La puissance russe entre objectifs ambitieux et moyens réduits

Selon le sénateur Xavier de Villepin, président de la commission " Affaires étrangères-Défense " du Sénat, " le peuple russe est un peuple démoralisé. Le pays est amputé de ses façades maritimes, l’économie ne s’adapte pas au libéralisme. Et puis un homme arrive et la Russie change ". Ode sans doute un peu poussé à Vladimir Poutine, la formule résume bien l’habileté d’un homme qui a su jouer de la grandeur retrouvée de la Russie malgré des moyens ridicules. La recette est simple : accepter les indépendances des pays déjà perdus, renforcer la coopération avec les Occidentaux en échange de leur respect et serrer la vis dans quelques républiques symboliques du Caucase Nord pour donner l’illusion d’un régime puissant et intransigeant.

Car avec un budget Défense de cinq milliards de dollars contre par exemple 380 milliards pour les Etats-Unis, Moscou est contraint de bricoler. Finances d’autant plus légères que la Russie se doit d’être présente à l’est avec l’Asie centrale mais également à l’ouest avec l’Europe. Aussi, l’un des enjeux diplomatiques majeurs de la Russie réside peut-être dans une redéfinition de son influence au sein de la CEI (communauté des Etats indépendants). Mais là encore, le pessimisme est de rigueur. D’après Anne de Tinguy, " les pays membres de la CEI n’ont jamais été d’accord dans la définition des buts mêmes de l’organisation. Certains comme la Géorgie, la Moldavie ou l’Ukraine considèrent ce forum comme le cadre idéal pour liquider les restes de l’URSS. "

D’autres ont une vue encore plus pessimiste, comme Constantin Makienko, directeur adjoint du centre d’analyse des stratégies et des technologies de Moscou : " La perte des pays de l’Est et surtout de l’Ukraine a été terrible pour le peuple russe.

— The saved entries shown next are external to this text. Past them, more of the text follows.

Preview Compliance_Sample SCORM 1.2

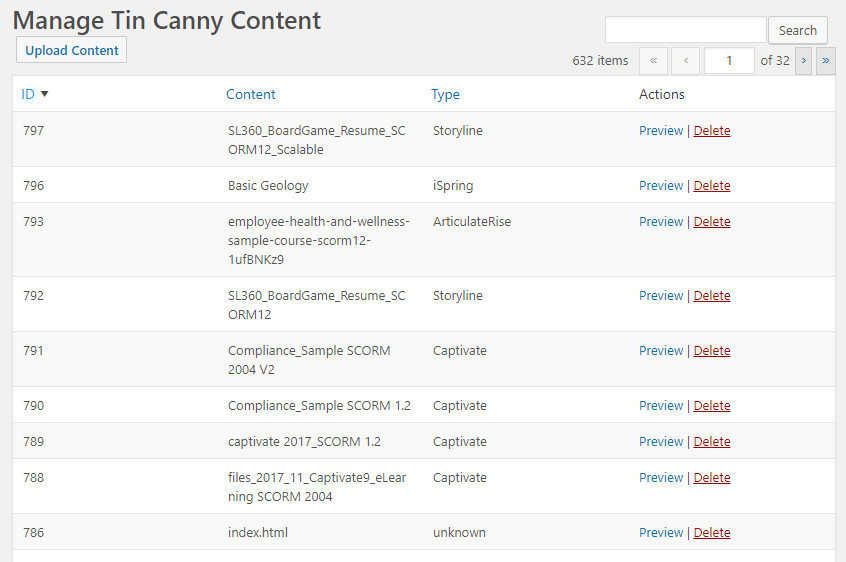pos(661,405)
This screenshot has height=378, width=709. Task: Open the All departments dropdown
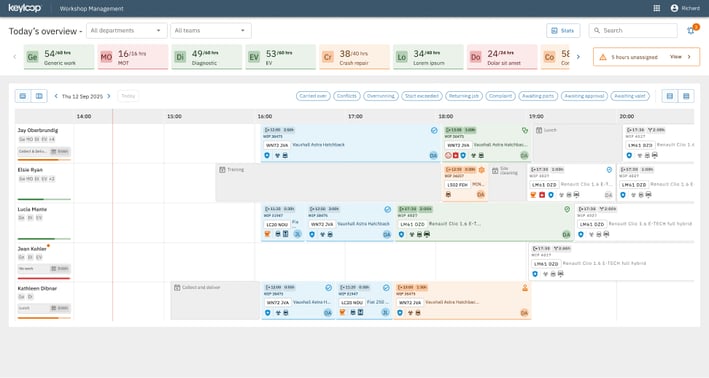tap(126, 30)
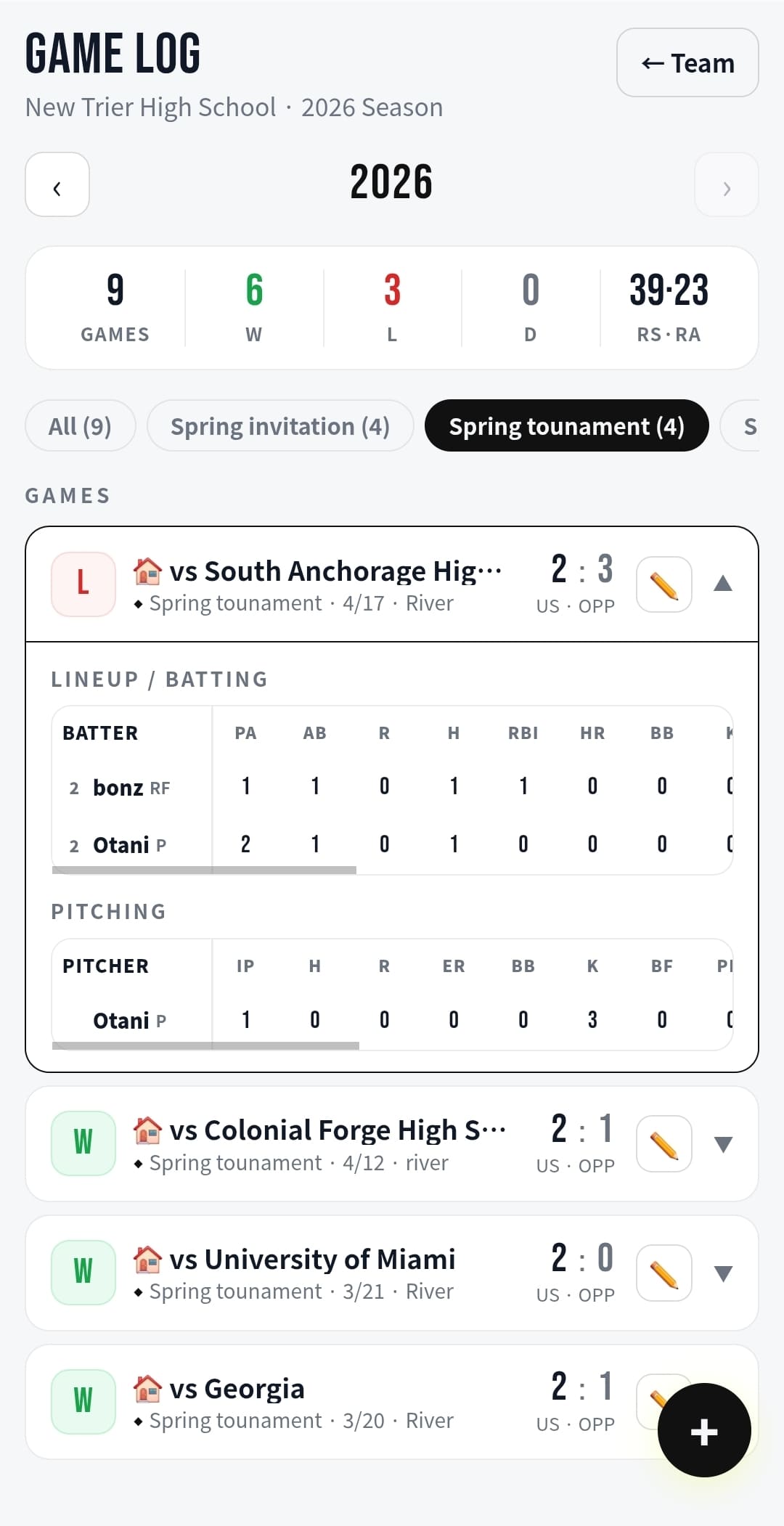Screen dimensions: 784x1526
Task: Click the pitching table horizontal scrollbar
Action: tap(206, 1045)
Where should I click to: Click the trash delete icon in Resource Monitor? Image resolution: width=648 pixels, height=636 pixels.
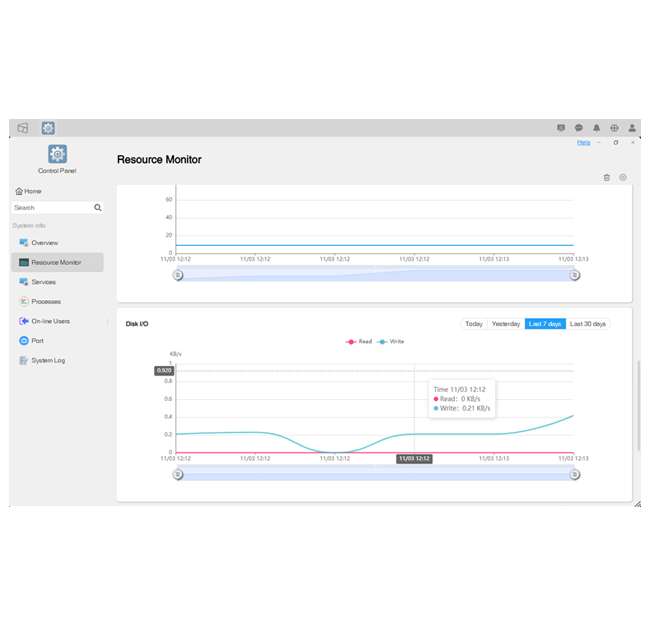coord(606,177)
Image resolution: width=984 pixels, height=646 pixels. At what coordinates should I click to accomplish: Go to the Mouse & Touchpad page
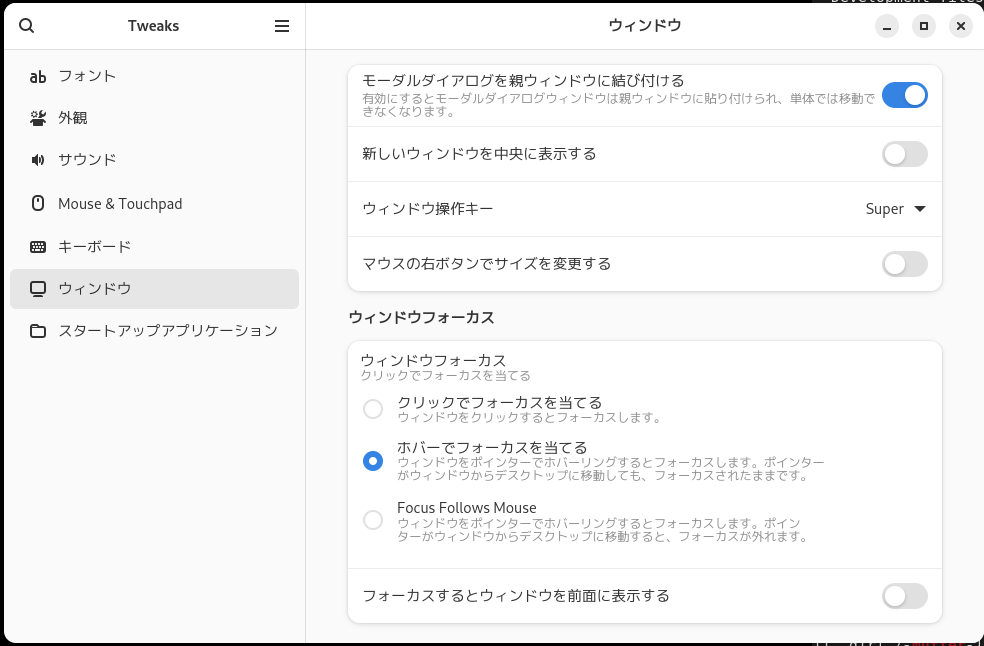pyautogui.click(x=154, y=204)

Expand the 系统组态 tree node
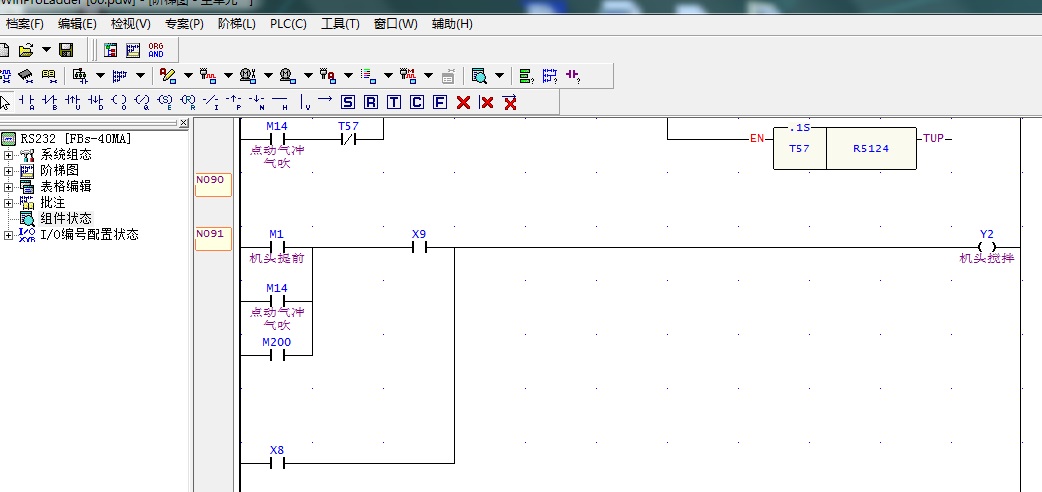point(9,155)
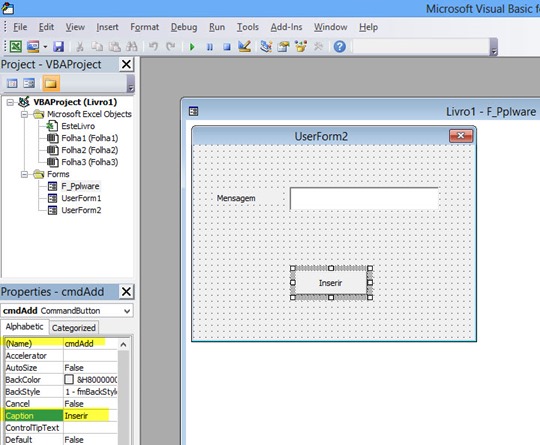
Task: Toggle Folders view in Project panel
Action: click(x=51, y=83)
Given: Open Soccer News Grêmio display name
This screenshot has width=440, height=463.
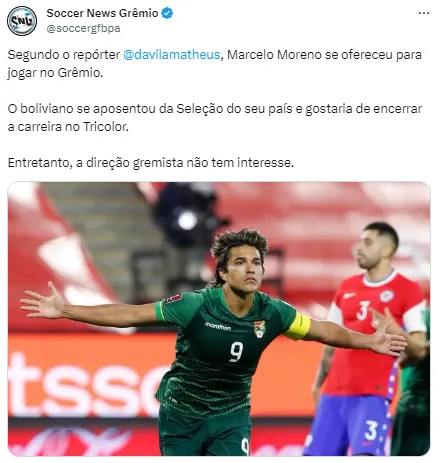Looking at the screenshot, I should pyautogui.click(x=102, y=13).
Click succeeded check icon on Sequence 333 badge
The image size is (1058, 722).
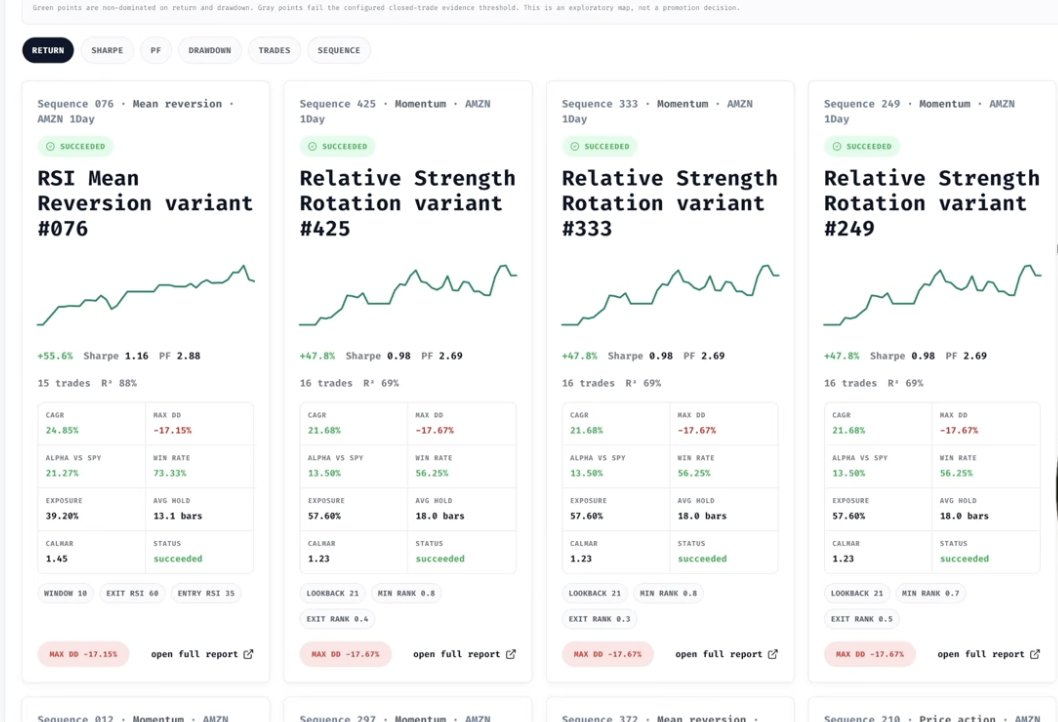(x=574, y=146)
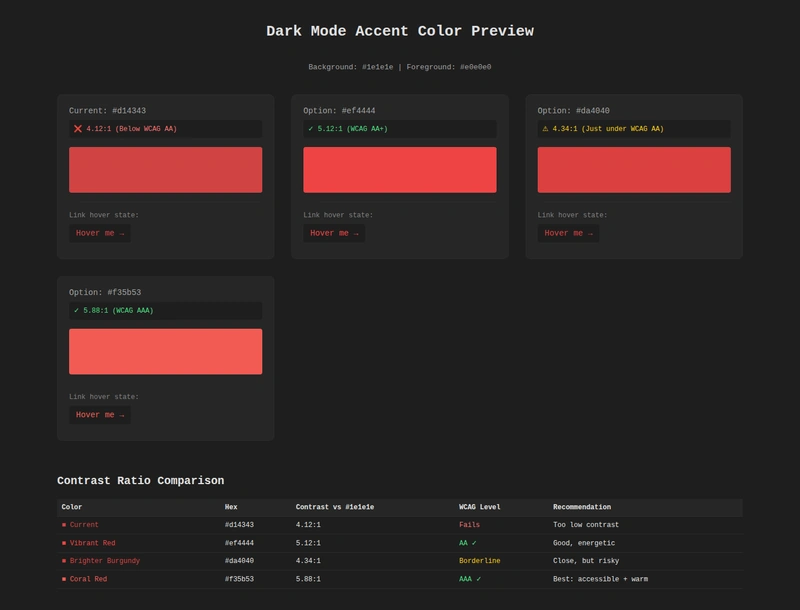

Concernant la Tchétchénie, militairement elle est gagnée mais politiquement elle est perdue. D’ici trente ans, le Caucase Nord sera indépendant et sous influence islamiste. Et si l’on se projette encore beaucoup plus loin, la Sibérie risque d’ échapper à la Russie au profit de la Chine et de son immense pression démographique ". Pour exister à nouveau sur la scène internationale, la Russie est donc contrainte de changer son fusil d’épaule et de privilégier le dialogue et la coopération en opposition avec les méfiances coûteuses d’hier. Pari en parti réussi malgré la sombre tache du Caucase.